The Foundation is deeply concerned with the responsibilities of a free press, including radio and television. Since 1950, the Hillman Prize program has honored contributors to the daily, periodical, and labor press, as well as authors and broadcasters.

The very first daily press winner was the great liberal columnist Murray Kempton.
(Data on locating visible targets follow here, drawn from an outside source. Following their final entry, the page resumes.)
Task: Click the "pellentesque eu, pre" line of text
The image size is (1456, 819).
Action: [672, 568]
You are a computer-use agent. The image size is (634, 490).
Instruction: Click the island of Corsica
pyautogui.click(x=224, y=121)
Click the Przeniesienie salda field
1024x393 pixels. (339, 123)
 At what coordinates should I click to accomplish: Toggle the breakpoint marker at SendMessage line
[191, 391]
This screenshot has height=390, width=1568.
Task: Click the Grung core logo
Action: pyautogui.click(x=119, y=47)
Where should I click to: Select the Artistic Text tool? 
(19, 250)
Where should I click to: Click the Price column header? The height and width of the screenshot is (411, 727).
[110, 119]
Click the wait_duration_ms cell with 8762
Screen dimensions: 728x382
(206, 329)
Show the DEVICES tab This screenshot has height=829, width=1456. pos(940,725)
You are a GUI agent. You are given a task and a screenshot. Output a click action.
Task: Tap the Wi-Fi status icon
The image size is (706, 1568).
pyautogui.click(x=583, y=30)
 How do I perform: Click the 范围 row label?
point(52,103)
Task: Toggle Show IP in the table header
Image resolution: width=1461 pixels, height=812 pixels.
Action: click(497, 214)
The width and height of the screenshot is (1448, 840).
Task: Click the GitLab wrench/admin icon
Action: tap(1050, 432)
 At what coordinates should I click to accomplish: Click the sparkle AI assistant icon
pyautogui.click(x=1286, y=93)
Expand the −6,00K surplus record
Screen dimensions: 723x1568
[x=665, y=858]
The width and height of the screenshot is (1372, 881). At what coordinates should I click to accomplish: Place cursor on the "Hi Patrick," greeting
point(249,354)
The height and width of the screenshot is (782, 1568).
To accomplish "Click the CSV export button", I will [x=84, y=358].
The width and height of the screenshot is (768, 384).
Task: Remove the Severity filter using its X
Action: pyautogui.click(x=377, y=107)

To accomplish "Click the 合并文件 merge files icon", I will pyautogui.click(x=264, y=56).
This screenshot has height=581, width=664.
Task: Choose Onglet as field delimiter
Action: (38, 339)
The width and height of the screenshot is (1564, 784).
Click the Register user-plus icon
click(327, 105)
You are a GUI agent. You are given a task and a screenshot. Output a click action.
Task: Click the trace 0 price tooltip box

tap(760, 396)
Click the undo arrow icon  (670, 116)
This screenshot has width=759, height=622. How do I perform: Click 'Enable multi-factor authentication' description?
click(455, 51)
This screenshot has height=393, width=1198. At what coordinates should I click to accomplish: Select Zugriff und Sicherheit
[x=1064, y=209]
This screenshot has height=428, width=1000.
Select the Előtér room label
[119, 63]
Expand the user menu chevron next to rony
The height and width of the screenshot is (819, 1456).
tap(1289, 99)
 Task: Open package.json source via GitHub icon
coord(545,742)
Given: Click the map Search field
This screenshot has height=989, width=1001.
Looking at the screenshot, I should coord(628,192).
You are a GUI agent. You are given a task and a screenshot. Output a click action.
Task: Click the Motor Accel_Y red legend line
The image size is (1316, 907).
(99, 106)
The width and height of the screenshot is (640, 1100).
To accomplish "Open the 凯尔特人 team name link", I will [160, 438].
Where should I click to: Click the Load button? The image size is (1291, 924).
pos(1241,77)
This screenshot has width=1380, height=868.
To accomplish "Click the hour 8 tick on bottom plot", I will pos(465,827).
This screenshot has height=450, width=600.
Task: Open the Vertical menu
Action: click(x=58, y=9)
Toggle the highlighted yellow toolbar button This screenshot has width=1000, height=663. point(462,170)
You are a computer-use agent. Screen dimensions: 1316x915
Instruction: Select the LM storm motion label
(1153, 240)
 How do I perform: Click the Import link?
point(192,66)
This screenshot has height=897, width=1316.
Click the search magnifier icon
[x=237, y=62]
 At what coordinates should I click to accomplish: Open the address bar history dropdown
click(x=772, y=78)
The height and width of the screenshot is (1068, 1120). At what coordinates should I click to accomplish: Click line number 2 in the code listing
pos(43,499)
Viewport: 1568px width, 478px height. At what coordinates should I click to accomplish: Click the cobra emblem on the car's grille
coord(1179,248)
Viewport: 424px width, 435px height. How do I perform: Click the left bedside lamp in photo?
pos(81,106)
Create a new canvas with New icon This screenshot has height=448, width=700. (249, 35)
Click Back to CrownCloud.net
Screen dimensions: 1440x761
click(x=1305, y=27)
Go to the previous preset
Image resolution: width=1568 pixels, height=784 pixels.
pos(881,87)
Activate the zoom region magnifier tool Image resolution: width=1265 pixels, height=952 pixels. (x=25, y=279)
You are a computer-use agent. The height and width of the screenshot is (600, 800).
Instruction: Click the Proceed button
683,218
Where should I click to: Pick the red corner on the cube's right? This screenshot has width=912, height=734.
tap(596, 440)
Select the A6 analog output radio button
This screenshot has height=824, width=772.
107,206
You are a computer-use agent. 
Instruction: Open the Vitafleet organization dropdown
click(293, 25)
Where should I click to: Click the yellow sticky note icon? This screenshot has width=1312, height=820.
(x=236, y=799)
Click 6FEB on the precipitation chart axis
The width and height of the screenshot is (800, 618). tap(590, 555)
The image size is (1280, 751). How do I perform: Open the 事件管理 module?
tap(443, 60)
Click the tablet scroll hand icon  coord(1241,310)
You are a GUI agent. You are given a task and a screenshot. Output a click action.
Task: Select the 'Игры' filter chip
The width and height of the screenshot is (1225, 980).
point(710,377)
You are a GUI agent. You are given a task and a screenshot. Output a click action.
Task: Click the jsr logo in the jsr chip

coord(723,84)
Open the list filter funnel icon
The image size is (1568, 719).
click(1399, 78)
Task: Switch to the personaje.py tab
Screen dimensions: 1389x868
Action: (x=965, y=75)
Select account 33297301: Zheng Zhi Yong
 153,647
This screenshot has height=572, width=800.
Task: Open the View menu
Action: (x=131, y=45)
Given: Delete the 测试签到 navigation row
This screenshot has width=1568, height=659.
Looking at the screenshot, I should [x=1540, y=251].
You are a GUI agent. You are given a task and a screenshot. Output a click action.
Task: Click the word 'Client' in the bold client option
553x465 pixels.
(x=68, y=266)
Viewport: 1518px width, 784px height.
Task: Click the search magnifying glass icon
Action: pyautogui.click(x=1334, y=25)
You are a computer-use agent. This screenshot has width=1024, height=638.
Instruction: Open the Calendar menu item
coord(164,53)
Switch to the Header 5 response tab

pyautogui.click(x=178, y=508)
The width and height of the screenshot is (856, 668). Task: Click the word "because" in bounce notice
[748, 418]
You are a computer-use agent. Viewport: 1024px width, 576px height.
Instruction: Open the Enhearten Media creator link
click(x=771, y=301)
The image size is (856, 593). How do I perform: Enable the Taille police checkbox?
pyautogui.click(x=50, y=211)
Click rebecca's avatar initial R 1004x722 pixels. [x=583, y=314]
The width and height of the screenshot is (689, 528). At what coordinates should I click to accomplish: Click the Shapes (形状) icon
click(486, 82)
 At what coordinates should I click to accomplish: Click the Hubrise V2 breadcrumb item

In later years, photography and, most recently, blogging, were added as prize categories.

The Sidney Hillman Foundation has sought to illuminate the great issues of the day—from the search for a basis for lasting peace, to the need for better housing, medical care, and employment security for all people, the promotion of civil liberties and the battle against discrimination based on race, nationality, or religion.

And so I was invited to join the Bloggers Committee by old friend Tom Watson, joining Lindsay Beyerstein, Lance Mannion, Howard Greenstein, Marcia Stepanek, Jamil Smith, Jill Filipovic and others to bring some real-time attention to the winners, who included Frank Bardacke, Ta-nehisis Coates, Sarah Stillman, Katie Falkengberg, and Yoav Potash. Danny Glover and Sidney Poitier were inspiring presenters, and lovely to meet.